INFORMATION PROVIDED
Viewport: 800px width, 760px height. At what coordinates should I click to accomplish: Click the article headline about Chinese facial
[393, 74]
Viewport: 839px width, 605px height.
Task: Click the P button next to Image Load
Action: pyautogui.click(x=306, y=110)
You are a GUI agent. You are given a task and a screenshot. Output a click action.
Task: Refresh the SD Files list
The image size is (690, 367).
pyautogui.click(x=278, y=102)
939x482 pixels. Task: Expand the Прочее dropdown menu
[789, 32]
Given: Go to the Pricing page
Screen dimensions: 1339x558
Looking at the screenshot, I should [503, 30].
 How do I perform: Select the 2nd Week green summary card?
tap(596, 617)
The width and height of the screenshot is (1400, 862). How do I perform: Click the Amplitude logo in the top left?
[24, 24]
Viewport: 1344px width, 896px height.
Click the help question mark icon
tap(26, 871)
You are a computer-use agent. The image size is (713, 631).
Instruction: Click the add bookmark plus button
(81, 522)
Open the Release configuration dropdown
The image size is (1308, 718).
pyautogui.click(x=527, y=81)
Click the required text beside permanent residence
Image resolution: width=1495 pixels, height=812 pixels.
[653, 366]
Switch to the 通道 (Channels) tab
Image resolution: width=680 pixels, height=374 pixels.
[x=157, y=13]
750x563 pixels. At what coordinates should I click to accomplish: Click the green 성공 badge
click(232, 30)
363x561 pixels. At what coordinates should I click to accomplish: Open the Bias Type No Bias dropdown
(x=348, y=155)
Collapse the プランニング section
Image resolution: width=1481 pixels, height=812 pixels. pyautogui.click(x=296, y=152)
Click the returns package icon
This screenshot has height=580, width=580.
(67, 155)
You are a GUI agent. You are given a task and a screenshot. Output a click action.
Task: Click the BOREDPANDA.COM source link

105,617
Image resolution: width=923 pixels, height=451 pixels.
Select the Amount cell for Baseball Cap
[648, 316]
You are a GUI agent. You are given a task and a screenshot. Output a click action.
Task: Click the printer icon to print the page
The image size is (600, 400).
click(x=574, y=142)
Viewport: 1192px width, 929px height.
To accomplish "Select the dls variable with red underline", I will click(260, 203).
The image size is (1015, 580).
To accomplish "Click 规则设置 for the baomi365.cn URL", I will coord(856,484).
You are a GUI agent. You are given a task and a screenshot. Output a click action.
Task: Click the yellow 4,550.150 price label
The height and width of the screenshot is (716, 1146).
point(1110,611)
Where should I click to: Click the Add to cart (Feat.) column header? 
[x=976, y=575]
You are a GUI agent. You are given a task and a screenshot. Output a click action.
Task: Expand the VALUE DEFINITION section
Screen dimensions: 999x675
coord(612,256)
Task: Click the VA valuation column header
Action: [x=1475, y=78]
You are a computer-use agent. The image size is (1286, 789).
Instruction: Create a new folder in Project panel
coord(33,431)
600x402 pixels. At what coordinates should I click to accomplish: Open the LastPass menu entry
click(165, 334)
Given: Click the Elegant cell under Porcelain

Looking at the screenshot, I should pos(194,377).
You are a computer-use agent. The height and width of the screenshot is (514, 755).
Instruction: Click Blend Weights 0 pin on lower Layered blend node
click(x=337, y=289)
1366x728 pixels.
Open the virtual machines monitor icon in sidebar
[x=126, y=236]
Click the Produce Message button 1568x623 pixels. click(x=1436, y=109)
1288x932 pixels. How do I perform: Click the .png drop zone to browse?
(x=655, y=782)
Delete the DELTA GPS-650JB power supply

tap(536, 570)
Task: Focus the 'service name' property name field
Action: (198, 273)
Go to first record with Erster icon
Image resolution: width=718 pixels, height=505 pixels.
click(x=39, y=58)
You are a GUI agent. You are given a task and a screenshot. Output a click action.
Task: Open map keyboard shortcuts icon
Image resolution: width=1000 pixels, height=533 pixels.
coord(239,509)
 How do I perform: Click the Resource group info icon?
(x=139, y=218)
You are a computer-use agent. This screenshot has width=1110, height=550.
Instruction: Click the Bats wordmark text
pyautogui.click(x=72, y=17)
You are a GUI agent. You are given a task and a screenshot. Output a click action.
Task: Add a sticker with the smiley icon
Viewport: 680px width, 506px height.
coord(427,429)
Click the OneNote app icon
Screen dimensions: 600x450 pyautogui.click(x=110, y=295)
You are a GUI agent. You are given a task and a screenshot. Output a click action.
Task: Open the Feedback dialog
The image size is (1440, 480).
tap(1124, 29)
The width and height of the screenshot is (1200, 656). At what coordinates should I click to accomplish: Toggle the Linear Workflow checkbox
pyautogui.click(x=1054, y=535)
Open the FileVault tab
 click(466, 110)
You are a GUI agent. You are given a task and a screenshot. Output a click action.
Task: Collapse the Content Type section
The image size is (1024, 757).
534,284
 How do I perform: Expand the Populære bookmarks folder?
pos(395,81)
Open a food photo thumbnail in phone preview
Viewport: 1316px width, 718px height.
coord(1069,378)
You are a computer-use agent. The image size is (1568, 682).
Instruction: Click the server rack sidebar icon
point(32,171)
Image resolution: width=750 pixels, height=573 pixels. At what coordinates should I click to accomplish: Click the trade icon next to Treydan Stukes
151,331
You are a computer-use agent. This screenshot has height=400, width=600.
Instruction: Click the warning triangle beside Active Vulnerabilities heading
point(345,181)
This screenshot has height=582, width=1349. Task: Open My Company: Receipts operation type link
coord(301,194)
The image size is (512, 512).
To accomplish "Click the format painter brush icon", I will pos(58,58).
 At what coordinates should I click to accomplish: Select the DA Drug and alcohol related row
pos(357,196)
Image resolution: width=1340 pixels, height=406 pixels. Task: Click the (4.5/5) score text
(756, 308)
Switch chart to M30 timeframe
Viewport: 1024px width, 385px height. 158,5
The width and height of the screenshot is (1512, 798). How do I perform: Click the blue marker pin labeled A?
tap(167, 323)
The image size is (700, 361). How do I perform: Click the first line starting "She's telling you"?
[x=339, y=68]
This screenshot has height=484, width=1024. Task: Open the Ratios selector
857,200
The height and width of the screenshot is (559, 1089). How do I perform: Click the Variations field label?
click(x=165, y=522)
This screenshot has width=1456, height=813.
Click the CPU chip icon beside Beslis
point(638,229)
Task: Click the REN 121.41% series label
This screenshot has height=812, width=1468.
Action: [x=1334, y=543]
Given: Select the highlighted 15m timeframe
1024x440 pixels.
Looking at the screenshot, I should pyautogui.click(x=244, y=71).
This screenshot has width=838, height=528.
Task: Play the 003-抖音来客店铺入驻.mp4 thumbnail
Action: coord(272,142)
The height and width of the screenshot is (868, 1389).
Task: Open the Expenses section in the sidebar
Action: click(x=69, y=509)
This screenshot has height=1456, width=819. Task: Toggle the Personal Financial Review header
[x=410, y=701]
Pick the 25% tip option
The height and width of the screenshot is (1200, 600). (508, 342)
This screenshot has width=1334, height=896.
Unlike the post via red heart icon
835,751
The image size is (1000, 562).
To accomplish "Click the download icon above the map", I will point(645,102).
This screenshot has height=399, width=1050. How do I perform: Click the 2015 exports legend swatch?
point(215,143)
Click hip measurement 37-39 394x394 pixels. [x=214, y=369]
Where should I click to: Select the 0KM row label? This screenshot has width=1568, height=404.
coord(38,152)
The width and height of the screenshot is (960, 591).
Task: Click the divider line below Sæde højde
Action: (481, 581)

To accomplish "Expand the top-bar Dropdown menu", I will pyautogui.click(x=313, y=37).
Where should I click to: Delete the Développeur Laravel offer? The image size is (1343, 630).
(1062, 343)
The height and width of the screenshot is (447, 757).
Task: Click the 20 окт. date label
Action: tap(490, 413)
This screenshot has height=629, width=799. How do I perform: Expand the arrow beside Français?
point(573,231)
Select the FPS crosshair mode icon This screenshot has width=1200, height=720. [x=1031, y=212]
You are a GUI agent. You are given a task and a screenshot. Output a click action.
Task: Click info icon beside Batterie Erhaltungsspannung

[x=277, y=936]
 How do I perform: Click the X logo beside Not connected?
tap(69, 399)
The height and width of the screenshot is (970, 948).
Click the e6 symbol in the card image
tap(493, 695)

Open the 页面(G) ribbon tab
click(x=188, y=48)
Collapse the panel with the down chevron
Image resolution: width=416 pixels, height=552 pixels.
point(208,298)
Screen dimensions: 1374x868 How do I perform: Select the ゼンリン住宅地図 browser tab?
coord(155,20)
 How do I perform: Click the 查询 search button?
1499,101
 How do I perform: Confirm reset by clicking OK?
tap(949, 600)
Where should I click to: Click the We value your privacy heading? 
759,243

WHAT YOU WILL DO
Working through the data above, find every line holding "page" and copy it.

TASK OUTPUT
Given: Go to the Pricing page
Task: Click the printer icon to print the page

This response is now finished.